**Challenge 1**
According to the regularization tutorial, which repository does the Ionosphere data set come from?
**Challenge 2**
Please carry the regularization tutorial forward from its final line of code.

**Supplied passage**
• • •
Learning outcomes

  1. Regularisation with glmnet
  2. Lasso regression
  3. Ridge regression
  4. Elastic-net
  5. Cross-validation for model selection
  6. Selecting \(\lambda\)

Required R packages:

install.packages(c("mplot","ISLR","glmnet","MASS","readr","dplyr"))

Ionosphere data

This is a data set from the UCI Machine Learning Repository.

Get to know and clean the data

To make yourself familiar with the data, read an explanation.

We start by reading the data directly from the URL. Because the entries are separated by a comma, we specify sep="," in the function read.table or use the read_csv function from the readr package:

url = "https://archive.ics.uci.edu/ml/machine-learning-databases/ionosphere/ionosphere.data"
dat = readr::read_csv(url,col_names = FALSE)
# View(dat)
dim(dat)
dat = dplyr::rename(dat, y = X35)
# names(dat)[35] = "y" # an alternative
dat$y = as.factor(dat$y)
• • •
**Dataset**
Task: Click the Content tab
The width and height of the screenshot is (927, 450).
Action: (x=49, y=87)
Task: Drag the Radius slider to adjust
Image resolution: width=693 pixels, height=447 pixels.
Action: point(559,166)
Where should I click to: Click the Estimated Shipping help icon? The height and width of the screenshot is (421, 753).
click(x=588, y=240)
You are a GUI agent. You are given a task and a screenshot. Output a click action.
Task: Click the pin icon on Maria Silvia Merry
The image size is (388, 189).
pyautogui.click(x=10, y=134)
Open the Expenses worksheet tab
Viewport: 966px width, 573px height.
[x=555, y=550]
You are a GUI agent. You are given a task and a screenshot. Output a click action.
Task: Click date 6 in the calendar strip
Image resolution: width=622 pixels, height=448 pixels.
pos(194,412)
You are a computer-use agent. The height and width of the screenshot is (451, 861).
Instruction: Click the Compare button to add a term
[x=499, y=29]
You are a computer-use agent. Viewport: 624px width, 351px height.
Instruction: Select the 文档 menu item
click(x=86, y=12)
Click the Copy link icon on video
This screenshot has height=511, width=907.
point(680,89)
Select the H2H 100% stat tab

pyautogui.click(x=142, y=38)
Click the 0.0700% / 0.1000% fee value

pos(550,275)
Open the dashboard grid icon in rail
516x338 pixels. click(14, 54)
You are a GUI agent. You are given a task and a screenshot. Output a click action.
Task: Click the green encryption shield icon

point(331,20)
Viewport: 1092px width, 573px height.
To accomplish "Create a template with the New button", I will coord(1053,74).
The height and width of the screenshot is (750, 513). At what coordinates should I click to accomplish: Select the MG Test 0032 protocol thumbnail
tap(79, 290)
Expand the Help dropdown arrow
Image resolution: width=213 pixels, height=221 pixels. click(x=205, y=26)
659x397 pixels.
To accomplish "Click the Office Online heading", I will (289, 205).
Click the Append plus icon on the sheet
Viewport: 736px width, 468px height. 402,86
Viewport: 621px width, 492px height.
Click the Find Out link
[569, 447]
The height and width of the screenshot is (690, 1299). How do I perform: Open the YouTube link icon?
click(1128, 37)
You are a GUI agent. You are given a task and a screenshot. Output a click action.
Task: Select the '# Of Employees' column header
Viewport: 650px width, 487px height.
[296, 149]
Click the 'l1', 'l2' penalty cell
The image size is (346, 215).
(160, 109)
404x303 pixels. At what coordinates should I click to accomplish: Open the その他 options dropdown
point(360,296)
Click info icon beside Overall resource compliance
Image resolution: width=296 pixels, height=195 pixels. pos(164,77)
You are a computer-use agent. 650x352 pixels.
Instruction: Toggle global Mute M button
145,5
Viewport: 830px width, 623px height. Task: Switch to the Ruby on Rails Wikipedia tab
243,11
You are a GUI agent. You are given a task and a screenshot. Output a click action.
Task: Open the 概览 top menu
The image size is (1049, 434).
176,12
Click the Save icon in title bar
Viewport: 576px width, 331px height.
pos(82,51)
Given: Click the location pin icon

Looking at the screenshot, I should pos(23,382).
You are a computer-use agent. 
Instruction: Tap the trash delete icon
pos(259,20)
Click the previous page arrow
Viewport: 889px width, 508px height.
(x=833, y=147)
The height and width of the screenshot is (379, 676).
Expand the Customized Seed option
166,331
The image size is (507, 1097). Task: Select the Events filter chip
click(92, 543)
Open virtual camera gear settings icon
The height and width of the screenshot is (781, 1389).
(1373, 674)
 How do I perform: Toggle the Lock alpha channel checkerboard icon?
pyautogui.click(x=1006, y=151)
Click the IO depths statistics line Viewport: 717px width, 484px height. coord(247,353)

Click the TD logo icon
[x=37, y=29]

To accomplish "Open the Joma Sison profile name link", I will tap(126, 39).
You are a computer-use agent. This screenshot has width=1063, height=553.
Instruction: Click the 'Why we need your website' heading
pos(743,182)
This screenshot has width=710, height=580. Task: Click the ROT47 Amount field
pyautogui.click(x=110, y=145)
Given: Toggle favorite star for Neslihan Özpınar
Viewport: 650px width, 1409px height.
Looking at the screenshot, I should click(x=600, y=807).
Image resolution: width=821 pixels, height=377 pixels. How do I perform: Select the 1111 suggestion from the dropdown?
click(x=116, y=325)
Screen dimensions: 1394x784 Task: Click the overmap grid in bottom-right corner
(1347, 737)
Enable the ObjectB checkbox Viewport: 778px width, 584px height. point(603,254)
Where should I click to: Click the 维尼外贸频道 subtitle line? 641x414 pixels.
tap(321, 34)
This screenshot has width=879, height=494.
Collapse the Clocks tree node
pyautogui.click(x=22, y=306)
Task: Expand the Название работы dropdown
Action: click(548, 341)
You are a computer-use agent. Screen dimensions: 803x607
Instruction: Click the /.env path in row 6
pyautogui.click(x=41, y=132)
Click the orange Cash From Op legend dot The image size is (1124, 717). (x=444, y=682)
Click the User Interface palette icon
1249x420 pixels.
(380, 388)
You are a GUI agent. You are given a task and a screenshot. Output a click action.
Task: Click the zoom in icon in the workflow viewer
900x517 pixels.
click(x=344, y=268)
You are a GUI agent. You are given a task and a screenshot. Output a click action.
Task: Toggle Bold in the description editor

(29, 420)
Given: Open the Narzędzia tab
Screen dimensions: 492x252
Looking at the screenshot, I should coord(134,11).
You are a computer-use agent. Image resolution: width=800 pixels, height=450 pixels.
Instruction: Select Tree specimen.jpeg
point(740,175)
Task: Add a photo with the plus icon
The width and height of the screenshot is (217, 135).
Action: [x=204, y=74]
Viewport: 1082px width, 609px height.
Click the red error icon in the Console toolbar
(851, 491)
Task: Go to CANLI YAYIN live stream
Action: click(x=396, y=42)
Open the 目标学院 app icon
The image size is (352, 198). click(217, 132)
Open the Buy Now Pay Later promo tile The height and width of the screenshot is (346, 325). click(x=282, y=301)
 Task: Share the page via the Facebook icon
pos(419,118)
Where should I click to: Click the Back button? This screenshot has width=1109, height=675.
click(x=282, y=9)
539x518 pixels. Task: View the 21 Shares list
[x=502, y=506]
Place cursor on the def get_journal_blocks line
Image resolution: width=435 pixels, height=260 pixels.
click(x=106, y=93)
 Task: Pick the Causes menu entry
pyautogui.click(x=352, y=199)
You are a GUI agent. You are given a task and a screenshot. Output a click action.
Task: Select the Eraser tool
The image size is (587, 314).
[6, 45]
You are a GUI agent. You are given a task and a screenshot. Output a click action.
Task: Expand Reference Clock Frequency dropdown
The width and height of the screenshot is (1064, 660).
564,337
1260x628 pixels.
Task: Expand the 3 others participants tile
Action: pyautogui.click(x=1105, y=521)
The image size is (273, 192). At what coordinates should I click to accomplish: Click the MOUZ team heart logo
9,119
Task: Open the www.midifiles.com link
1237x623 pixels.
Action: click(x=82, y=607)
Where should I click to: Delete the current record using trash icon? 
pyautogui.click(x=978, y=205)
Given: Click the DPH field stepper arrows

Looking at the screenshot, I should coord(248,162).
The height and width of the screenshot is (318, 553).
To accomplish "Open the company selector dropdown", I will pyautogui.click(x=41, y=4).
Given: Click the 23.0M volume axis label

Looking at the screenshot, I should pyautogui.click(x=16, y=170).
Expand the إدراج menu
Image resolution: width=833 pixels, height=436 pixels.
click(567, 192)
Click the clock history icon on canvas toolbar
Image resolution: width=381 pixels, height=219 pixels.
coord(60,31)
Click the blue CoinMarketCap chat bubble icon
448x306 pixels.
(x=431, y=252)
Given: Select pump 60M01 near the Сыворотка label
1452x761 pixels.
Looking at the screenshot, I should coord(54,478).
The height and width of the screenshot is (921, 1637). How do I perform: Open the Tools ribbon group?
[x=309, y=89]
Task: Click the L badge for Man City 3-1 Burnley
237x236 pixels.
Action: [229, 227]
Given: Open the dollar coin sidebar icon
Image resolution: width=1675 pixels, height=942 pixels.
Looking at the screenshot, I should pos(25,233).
• • •
**Task result 1**
The UCI Machine Learning Repository.

**Task result 2**
Look at the summary statistics for each variable and their scatterplot matrix. Show that column V2 is a vector of zeros and should therefore be omitted from the analysis.

Delete the second column and make available a cleaned design matrix x with \(p=33\) columns and a response vector y of length \(n=351\), which is a factor with levels b and g.

x = as.matrix(dat[,-c(2,35)])
dim(x)
y = dat$y
is.factor(y)
table(y)

Check the pairwise correlations in the design matrix and show that only one pair (the 12th and 14th column of x) of variables has an absolute Pearson correlation of more than 0.8.

Logistic lasso regression

Fit a logistic lasso regression and comment on the lasso coefficient plot (showing \(\log(\lambda)\) on the x-axis and showing labels for the variables).

Choice of \(\lambda\) through CV

Use cv.glmnet() to get the two default choices lambda.min and lambda.1se for the lasso tuning parameter \(\lambda\) when the classification error is minimised. Calculate these two values on the log-scale as well to relate to the above lasso coefficient plot.

set.seed(1)
lasso.cv = cv.glmnet(x, y, family = "binomial", type.measure = "class")
c(lasso.cv$lambda.min,lasso.cv$lambda.1se)
round(log(c(lasso.cv$lambda.min,lasso.cv$lambda.1se)),2)
plot(lasso.cv)

Explore how sensitive the lambda.1se value is to different choices of \(k\) in the \(k\)-fold CV (changing the default option nfolds=10) as well as to different choices of the random seed.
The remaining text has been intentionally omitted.